» **WHAT IS NEEDED**
Swap "selector" for "dropdown" in the rows from the line that has "The width and" through the end of the rows, and write those lines out again with nothing else changed. Leave the pictures out of your answer.

Records of locating words and elements:
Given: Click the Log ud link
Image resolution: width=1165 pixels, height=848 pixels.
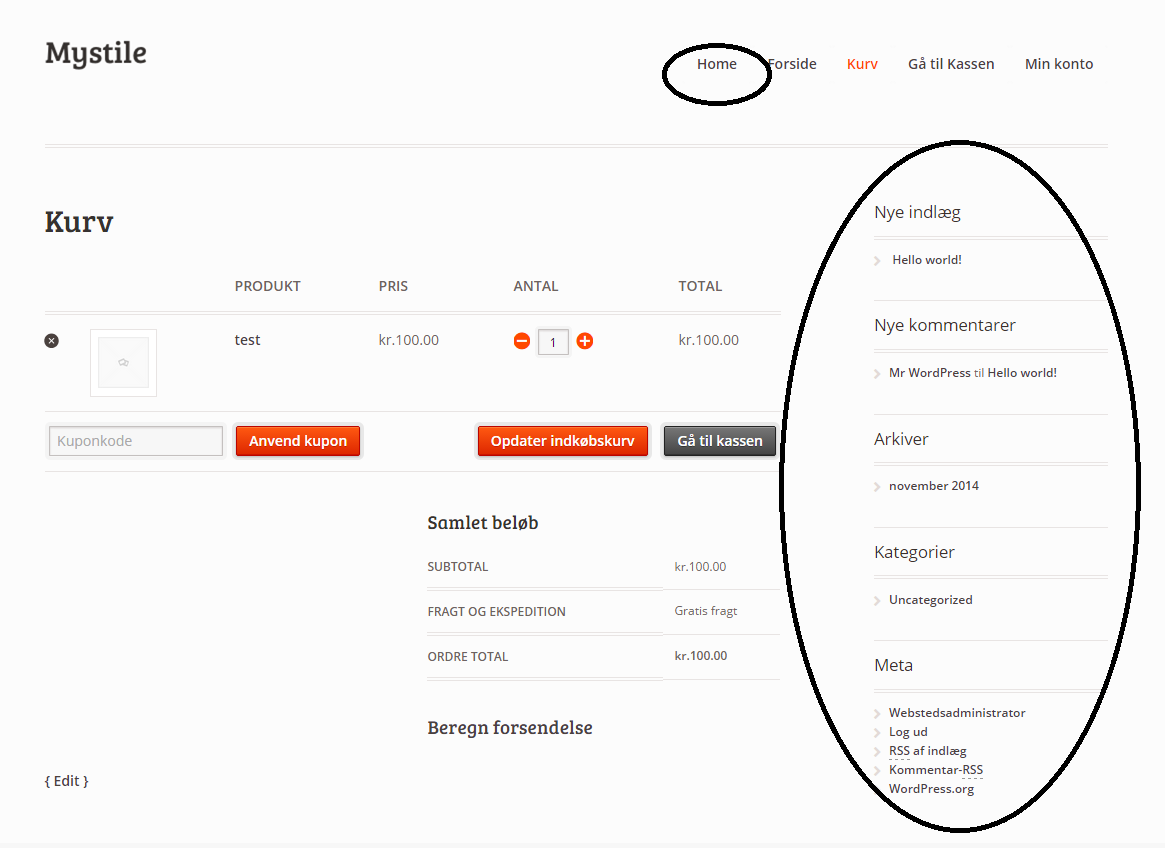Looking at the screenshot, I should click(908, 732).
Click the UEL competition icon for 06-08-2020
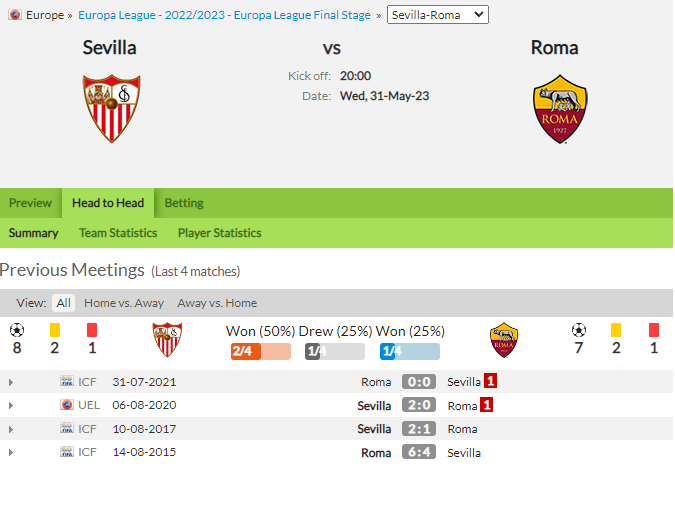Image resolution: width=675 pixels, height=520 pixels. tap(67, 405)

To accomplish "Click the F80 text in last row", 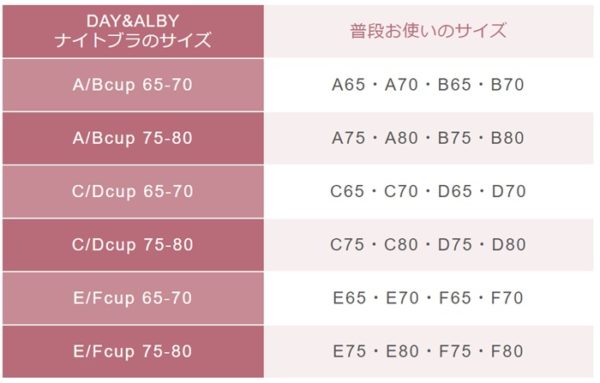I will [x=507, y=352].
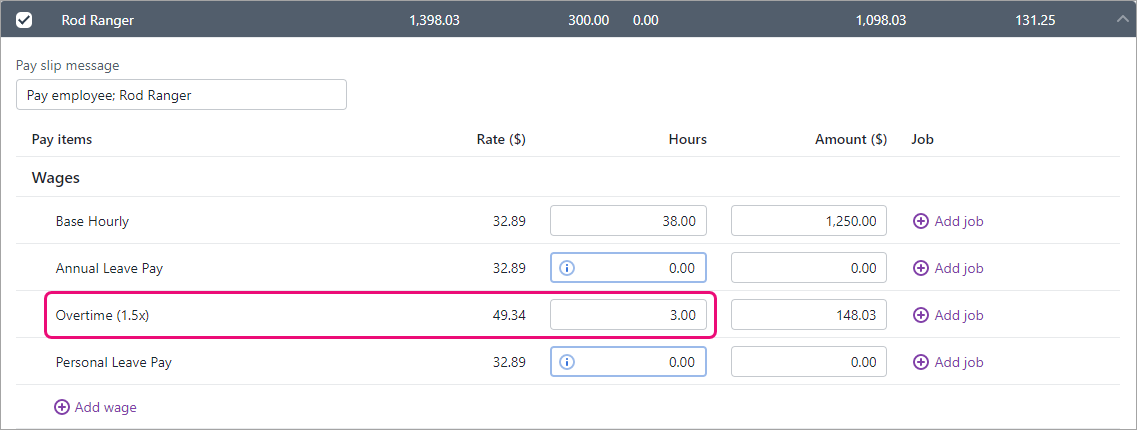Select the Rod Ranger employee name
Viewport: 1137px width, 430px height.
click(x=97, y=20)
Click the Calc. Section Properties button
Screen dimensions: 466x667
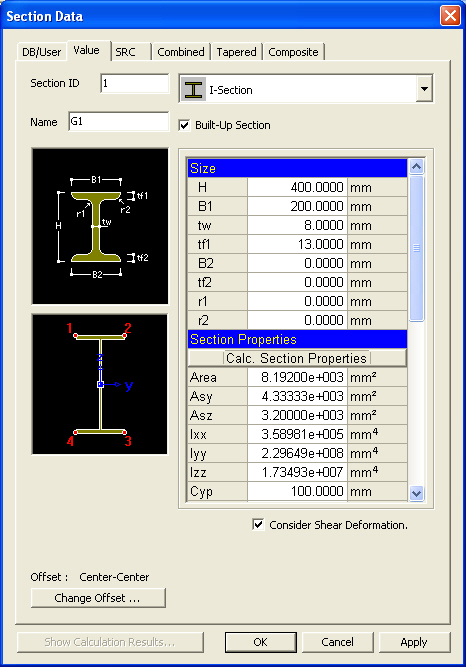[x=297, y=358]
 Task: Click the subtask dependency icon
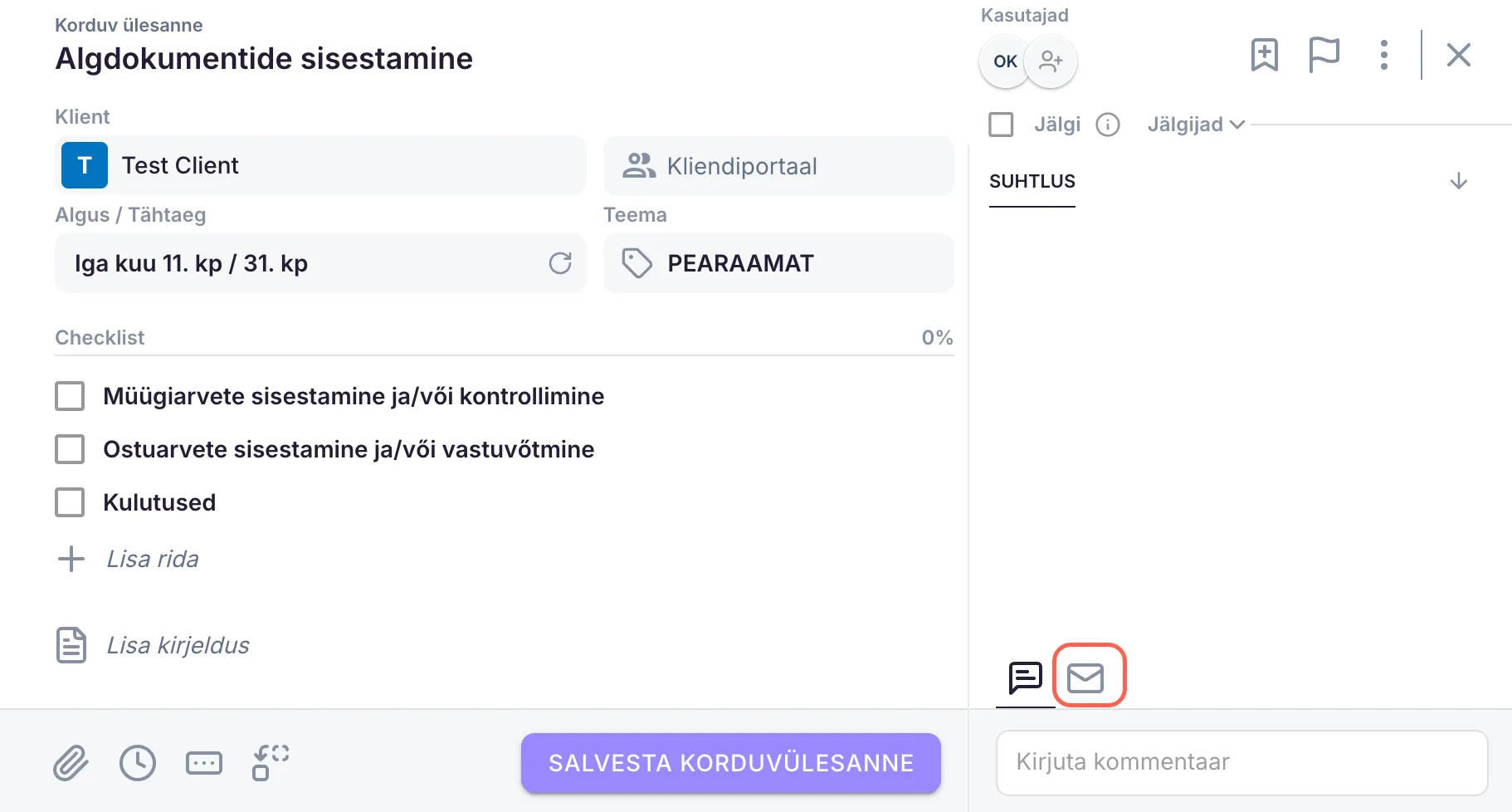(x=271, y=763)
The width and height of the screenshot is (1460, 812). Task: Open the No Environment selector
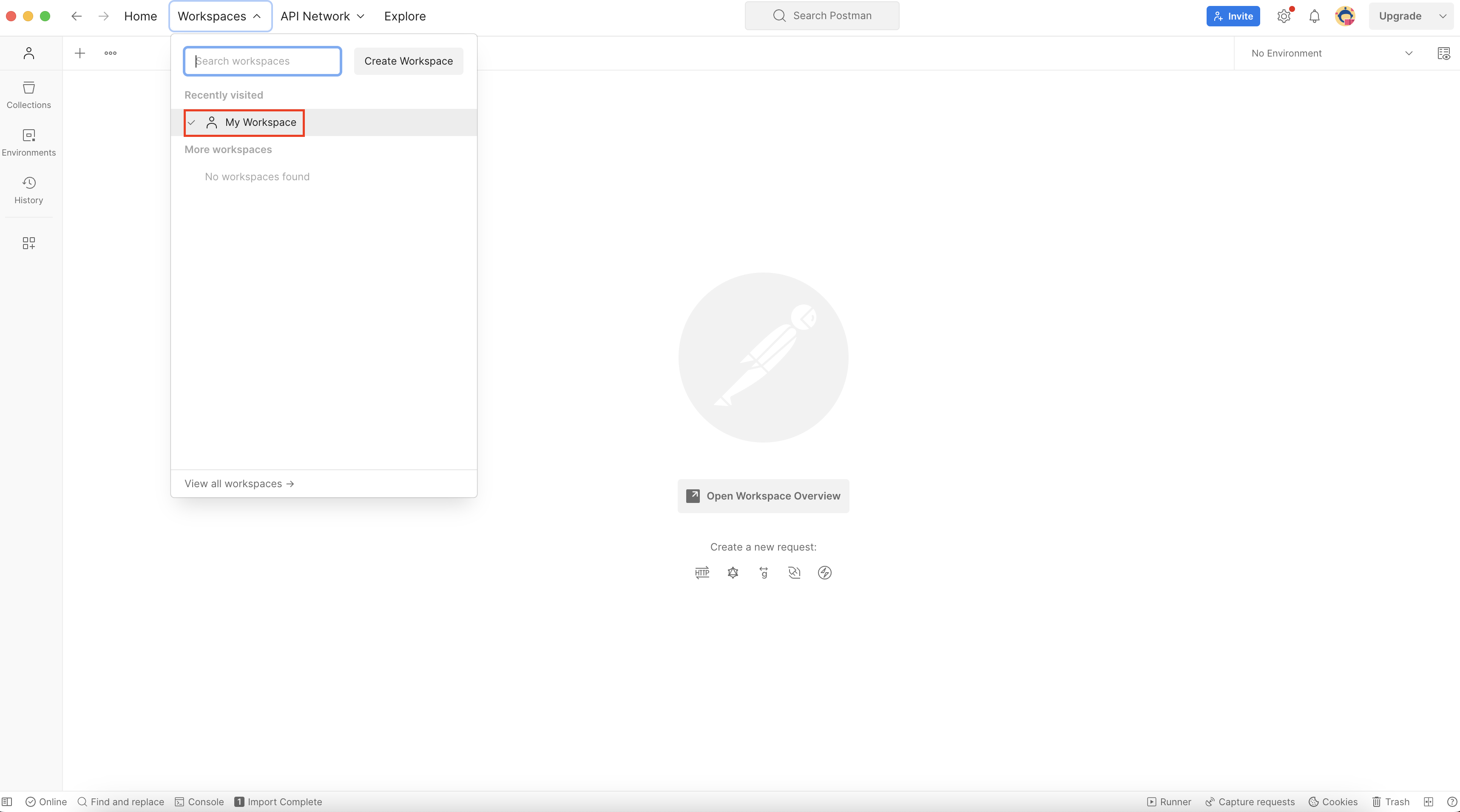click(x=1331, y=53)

» **EXERCISE OUTPUT**
The width and height of the screenshot is (1460, 812). Task: Open the No Environment dropdown
click(x=1331, y=53)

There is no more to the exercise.